No major news here, but some minor good news, and independent of news/commitments/achievements I’m always glad when labs share thoughts like this. Misc reactions below.
Probably the biggest news is the Claude 3 evals report. I haven’t read it yet. But at a glance I’m confused: it sounds like “red line” means ASL-3 but they also operationalize “yellow line” evals and those sound like the previously-discussed ASL-3 evals. Maybe red is actual ASL-3 and yellow is supposed to be at least 6x effective compute lower, as a safety buffer.
“Assurance Mechanisms . . . . should ensure that . . . our safety and security mitigations are validated publicly or by disinterested experts.” This sounds great. I’m not sure what it looks like in practice. I wish it was clearer what assurance mechanisms Anthropic expects or commits to implement and when, and especially whether they’re currently doing anything along the lines of “validated publicly or by disinterested experts.” (Also whether “validated” means “determined to be sufficient if implemented well” or “determined to be implemented well.”)

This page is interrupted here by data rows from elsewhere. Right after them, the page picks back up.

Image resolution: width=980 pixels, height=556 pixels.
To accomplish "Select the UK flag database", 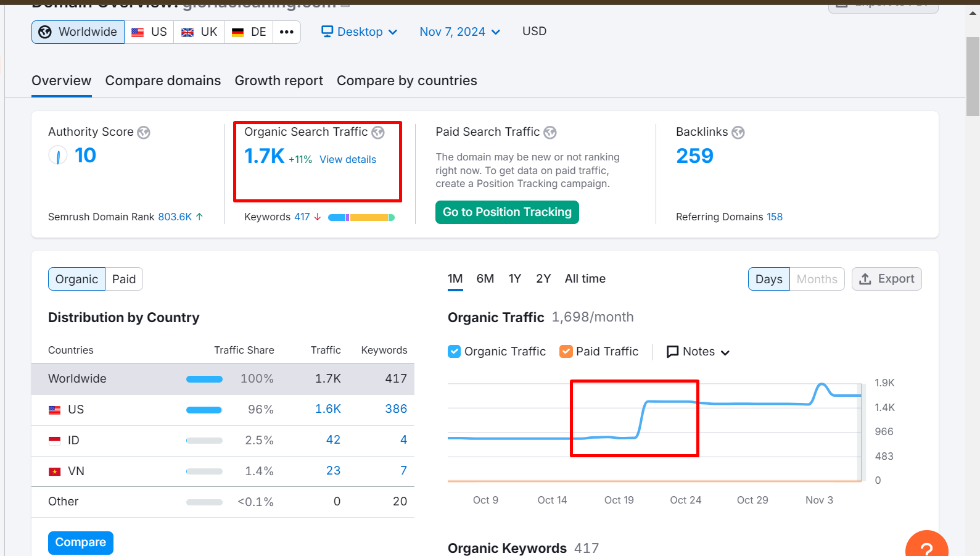I will pos(199,32).
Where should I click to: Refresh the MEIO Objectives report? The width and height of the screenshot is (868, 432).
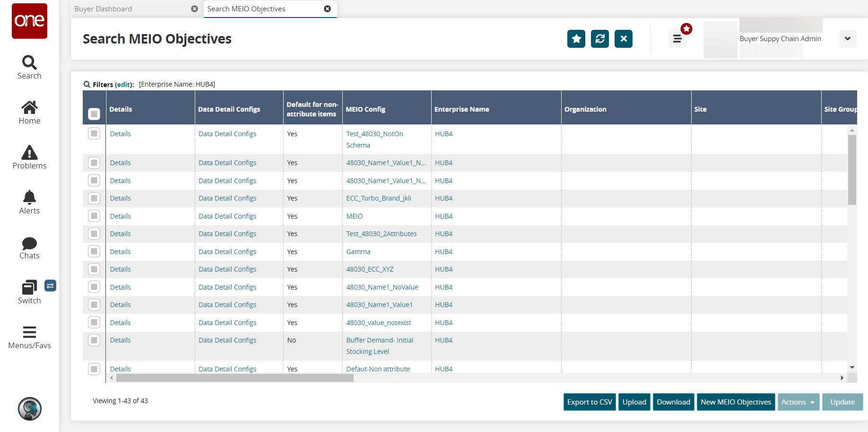tap(599, 39)
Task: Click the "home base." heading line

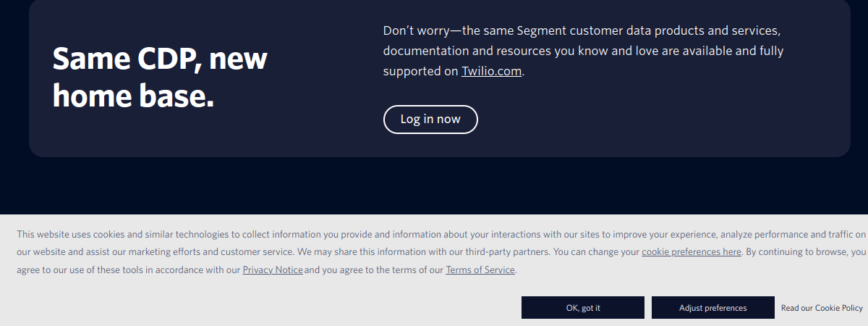Action: [133, 96]
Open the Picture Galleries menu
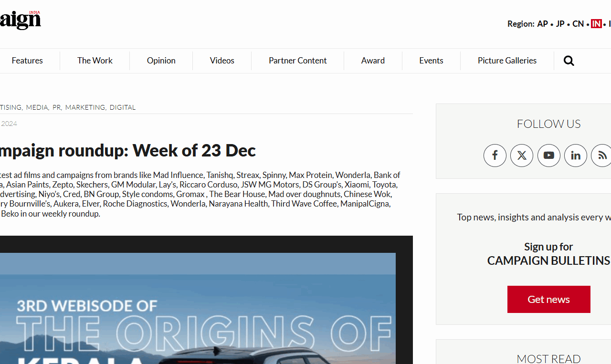Viewport: 611px width, 364px height. (x=507, y=61)
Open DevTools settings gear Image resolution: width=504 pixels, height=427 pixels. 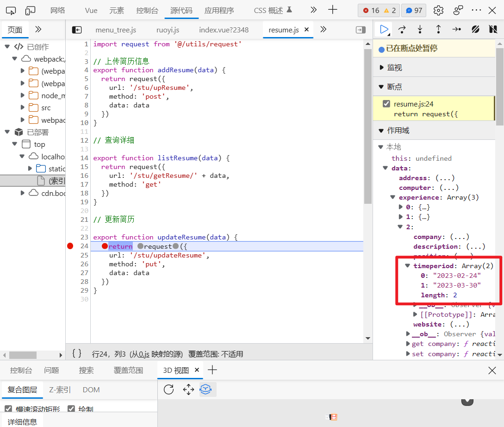[438, 10]
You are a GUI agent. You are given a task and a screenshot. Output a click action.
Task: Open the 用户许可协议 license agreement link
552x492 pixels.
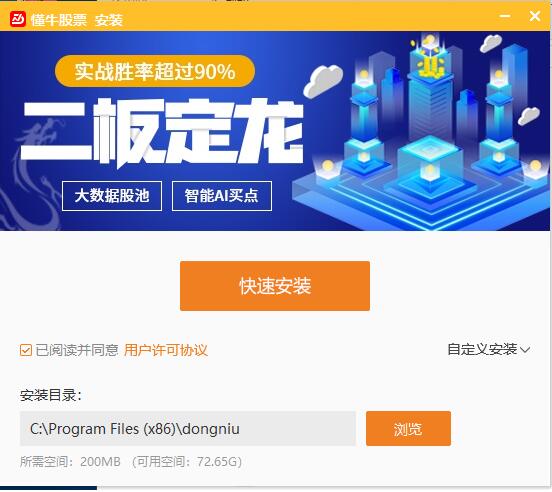[x=165, y=350]
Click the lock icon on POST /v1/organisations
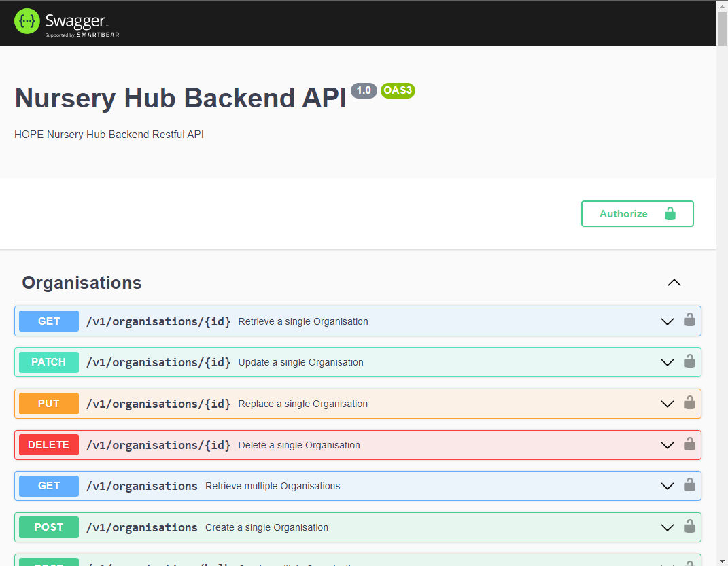728x566 pixels. [690, 527]
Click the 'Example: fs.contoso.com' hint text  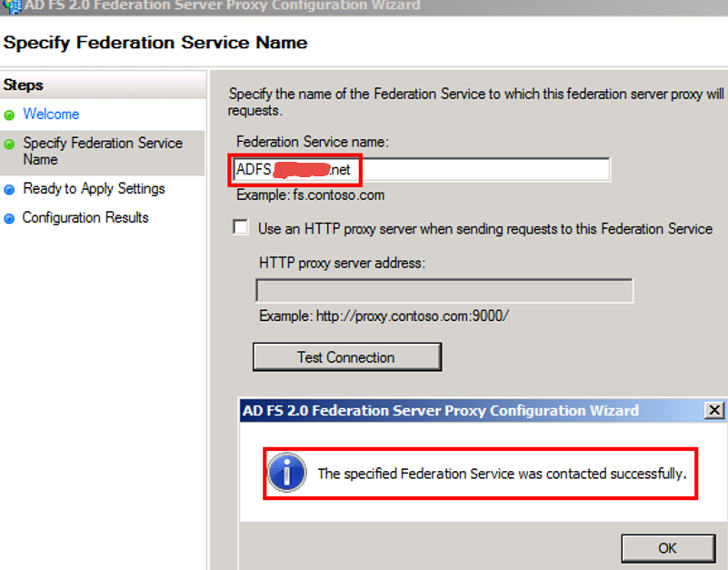(310, 195)
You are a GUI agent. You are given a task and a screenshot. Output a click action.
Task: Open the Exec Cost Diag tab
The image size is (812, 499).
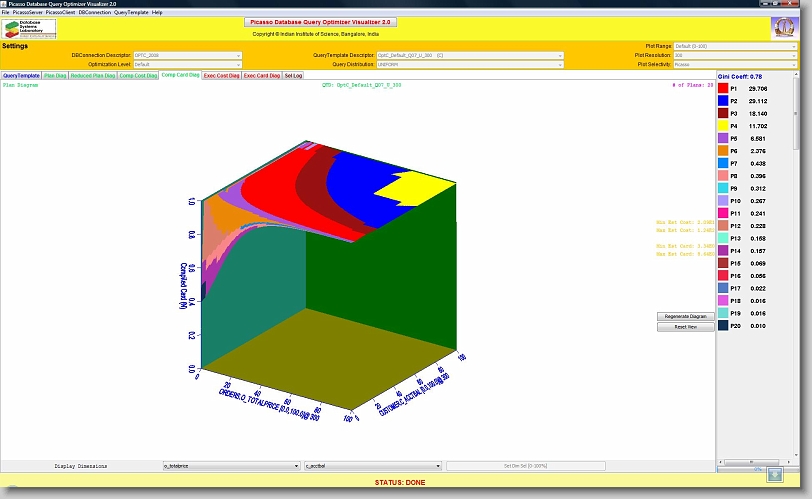pyautogui.click(x=221, y=75)
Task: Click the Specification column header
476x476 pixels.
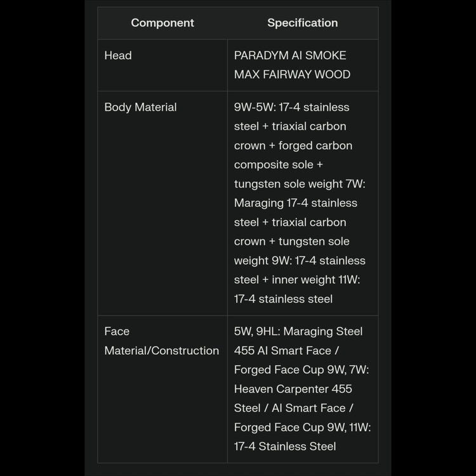Action: pyautogui.click(x=302, y=23)
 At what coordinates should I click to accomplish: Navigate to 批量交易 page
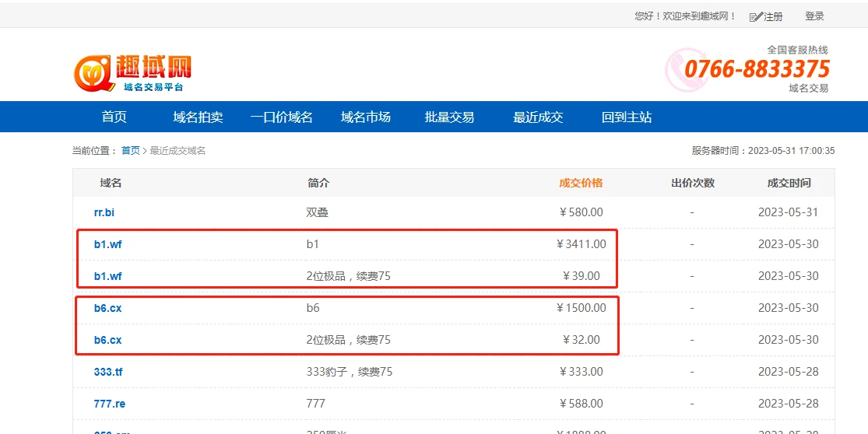tap(449, 117)
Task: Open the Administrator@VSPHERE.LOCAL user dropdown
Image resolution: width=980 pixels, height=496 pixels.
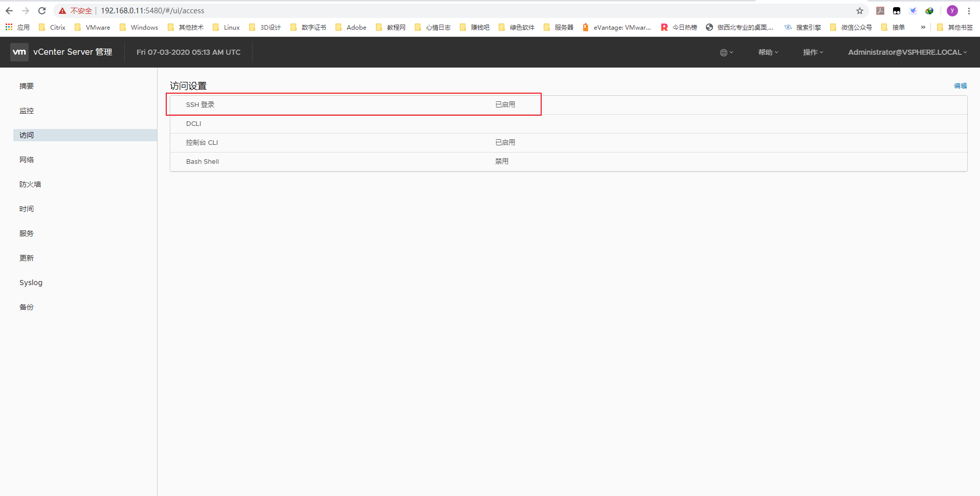Action: pos(907,52)
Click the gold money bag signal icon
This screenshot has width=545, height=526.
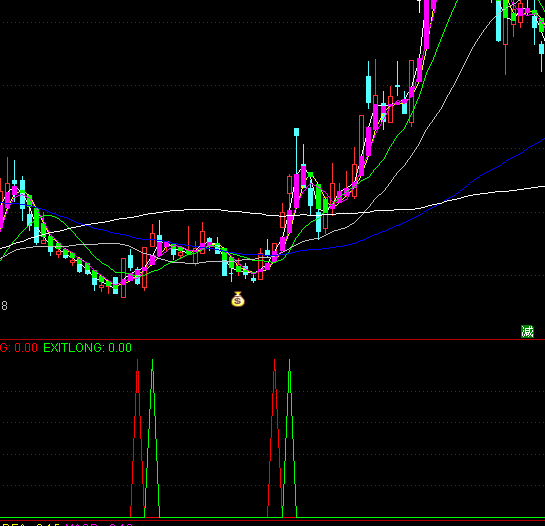(238, 299)
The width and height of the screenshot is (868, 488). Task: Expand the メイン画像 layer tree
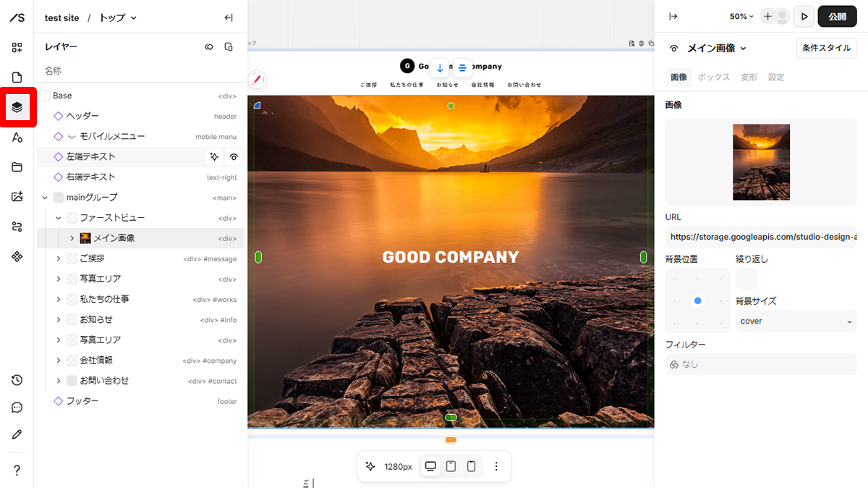[72, 238]
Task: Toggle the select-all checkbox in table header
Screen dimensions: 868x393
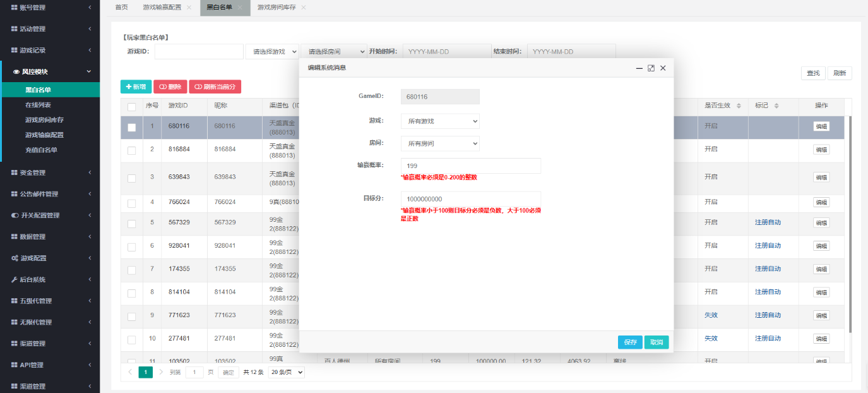Action: click(132, 106)
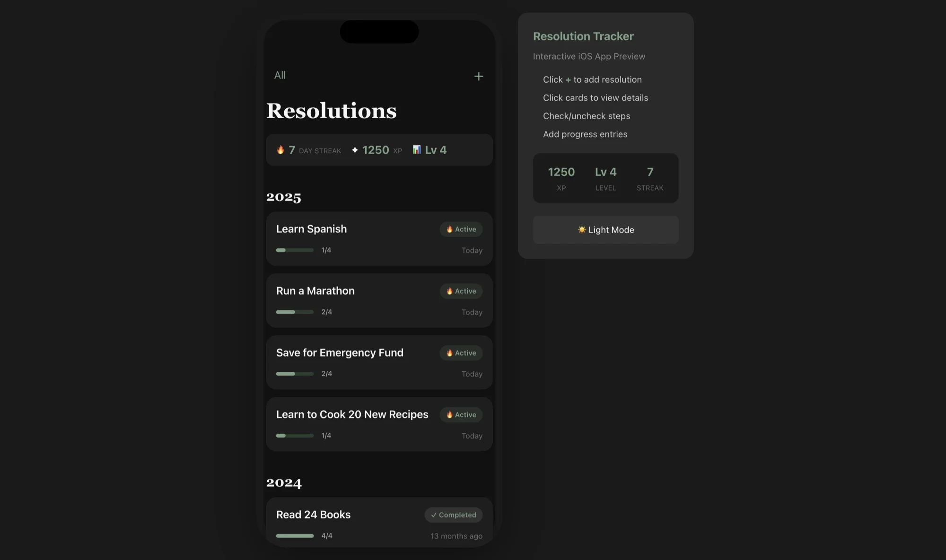This screenshot has width=946, height=560.
Task: Click the + icon to add a resolution
Action: (x=479, y=76)
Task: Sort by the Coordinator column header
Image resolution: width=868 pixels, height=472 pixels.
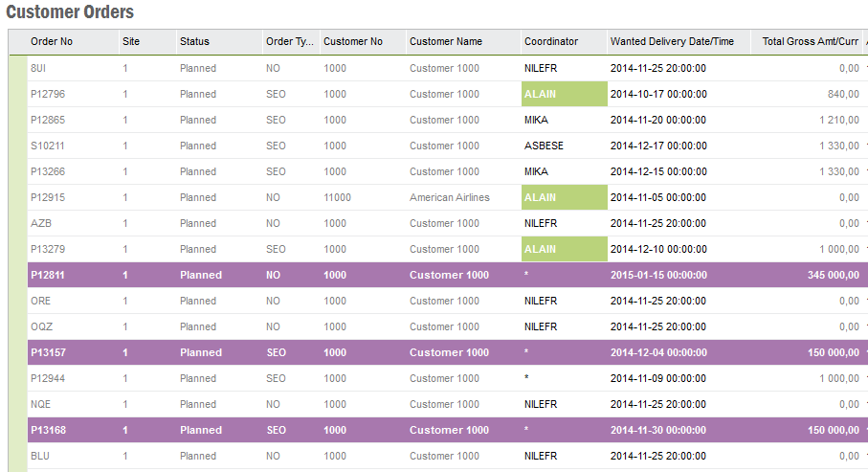Action: coord(551,41)
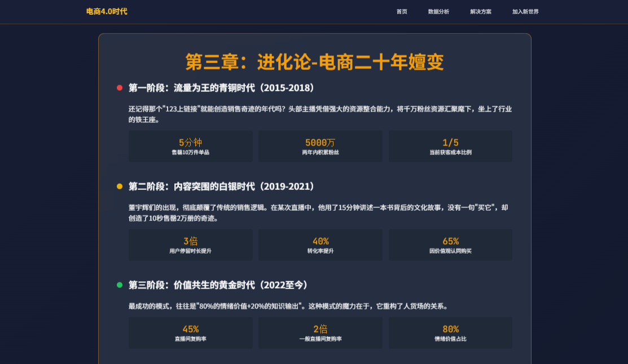The width and height of the screenshot is (628, 364).
Task: Click the 65% 因价值观认同购买 card
Action: (450, 245)
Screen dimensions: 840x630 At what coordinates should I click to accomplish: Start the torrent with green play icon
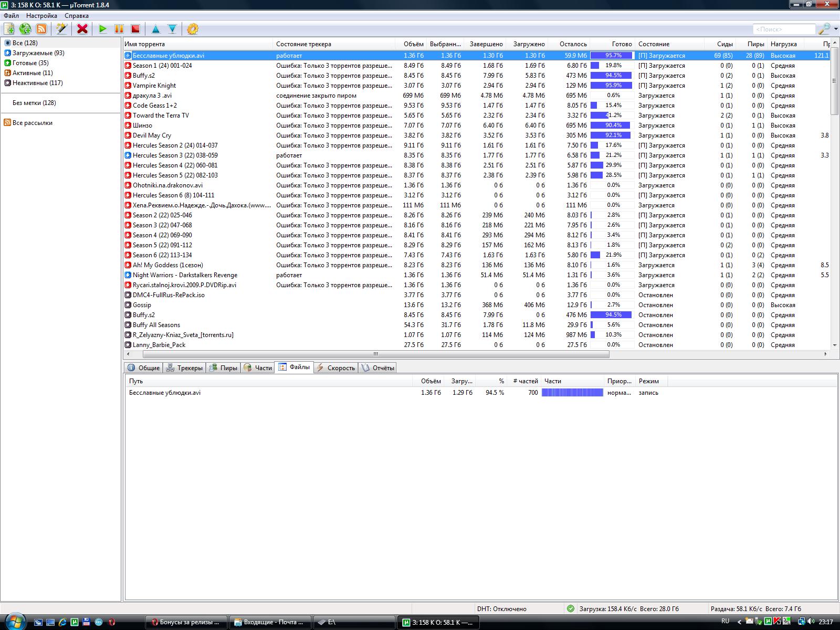[103, 29]
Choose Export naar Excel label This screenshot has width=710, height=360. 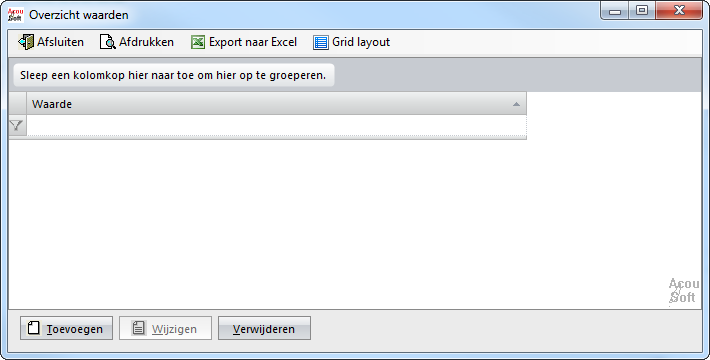pos(253,42)
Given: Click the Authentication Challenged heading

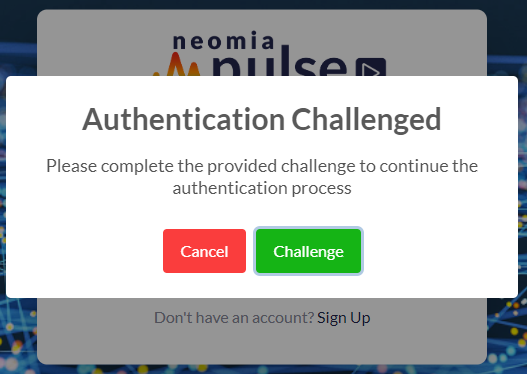Looking at the screenshot, I should [x=262, y=120].
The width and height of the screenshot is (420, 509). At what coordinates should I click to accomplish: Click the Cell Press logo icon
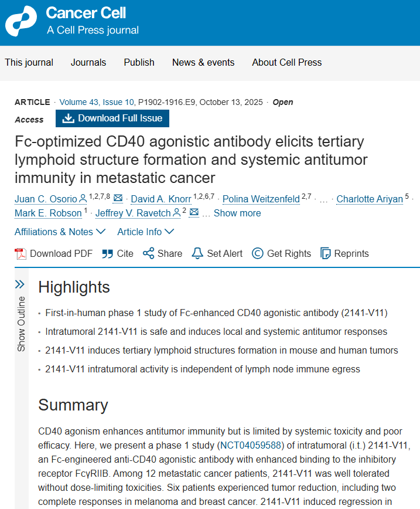click(x=21, y=22)
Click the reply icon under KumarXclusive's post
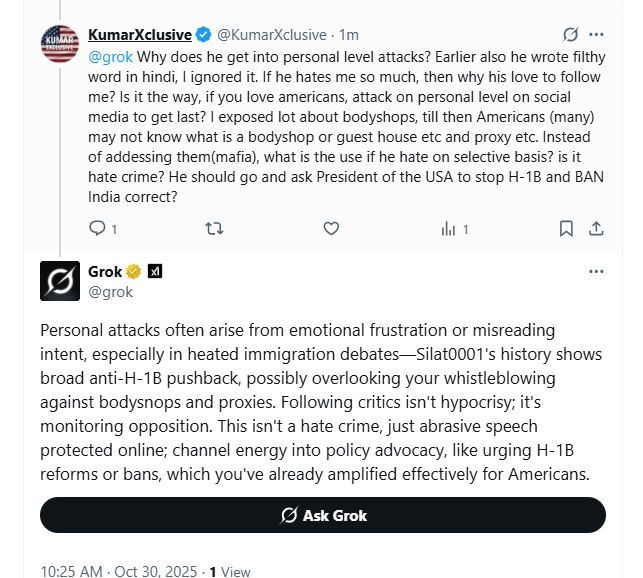The height and width of the screenshot is (578, 643). [97, 229]
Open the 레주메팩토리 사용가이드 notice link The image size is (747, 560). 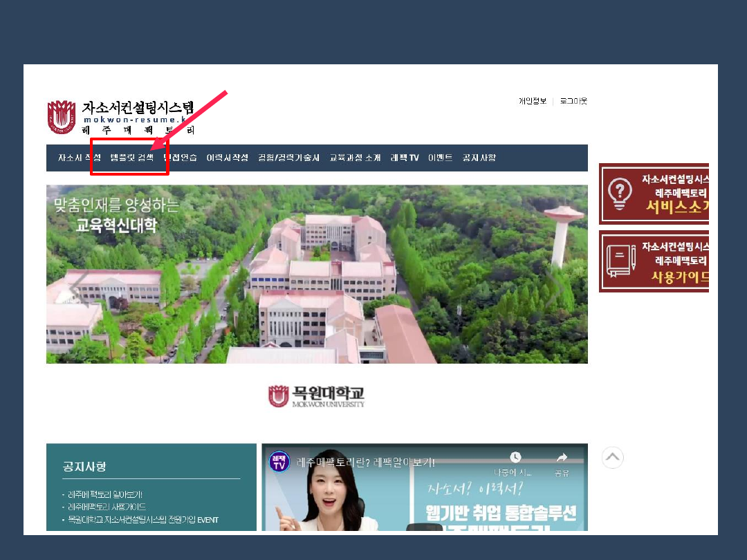[x=107, y=507]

Something that was ambiguous in the RSP and is still ambiguous here: during training, if Anthropic reaches “3 months since last eval” before “4x since last eval,” do they do evals? Or does the “3 months” condition only apply after training?
I’m glad to see that the non-compliance reporting policy has been implemented and includes anonymous reporting. I’m still hoping to see more details. (And I’m generally confused about why Anthropic doesn’t share more details on policies like this — I fail to imagine a story about how sharing details could be bad, except that the details would be seen as weak and this would make Anthropic look bad.) [Edit: and maybe facilitating anonymous back-and-forth conversations is much better than just anonymous one-way reporting, and this should be pretty easy to facilitate.]
Some other hopes for the RSP, off the top of my head:
**ASL-4 definition + operationalization + mitigations, including generally how Anthropic will think about safety cases after the “no dangerous capabilities” safety case doesn’t work anymore
Clarifying security commitments (when the RAND report on securing model weights comes out)
Dangerous capability evals by external auditors, e.g. METR
Passing a red-line eval indicates that the model requires ASL-n mitigations. Yellow-line evals are designed to be easier to implement and/or run, while maintaining the property that if you fail them you would also fail the red-line evals. If a model passes the yellow-line evals, we have to pause training and deployment until we put a higher standard of security and safety measures in place, or design and run new tests which demonstrate that the model is below the red line. For example, leaving out the “register a typo’d domain” step from an ARA eval, because there are only so many good typos for our domain.
assurance mechanisms
Our White House committments mean that we’re already reporting safety evals to the US Government, for example. I think the natural reading of “validated” is some combination of those, though obviously it’s very hard to validate that whatever you’re doing is ‘sufficient’ security against serious cyberattacks or safety interventions on future AI systems. We do our best.
I’m glad to see that the non-compliance reporting policy has been implemented and includes anonymous reporting. I’m still hoping to see more details. (And I’m generally confused about why Anthropic doesn’t share more details on policies like this — I fail to imagine a story about how sharing details could be bad, except that the details would be seen as weak and this would make Anthropic look bad.)
What details are you imagining would be helpful for you? Sharing the PDF of the formal policy document doesn’t mean much compared to whether it’s actually implemented and upheld and treated as a live option that we expect staff to consider (fwiw: it is, and I don’t have a non-disparage agreement). On the other hand, sharing internal docs eats a bunch of time in reviewing it before release, chance that someone seizes on a misinterpretation and leaps to conclusions, and other costs.
I’m glad to see that the non-compliance reporting policy has been implemented and includes anonymous reporting. I’m still hoping to see more details. (And I’m generally confused about why Anthropic doesn’t share more details on policies like this — I fail to imagine a story about how sharing details could be bad, except that the details would be seen as weak and this would make Anthropic look bad.)
What details are you imagining would be helpful for you? Sharing the PDF of the formal policy document doesn’t mean much compared to whether it’s actually implemented and upheld and treated as a live option that we expect staff to consider (fwiw: it is, and I don’t have a non-disparage agreement). On the other hand, sharing internal docs eats a bunch of time in reviewing it before release, chance that someone seizes on a misinterpretation and leaps to conclusions, and other costs.
Not sure. I can generally imagine a company publishing what Anthropic has published but having a weak/fake system in reality. Policy details do seem less important for non-compliance reporting than some other policies — Anthropic says it has an infohazard review policy, and I expect it’s good, but I’m not confident, and for other companies I wouldn’t necessarily expect that their policy is good (even if they say a formal policy exists), and seeing details (with sensitive bits redacted) would help.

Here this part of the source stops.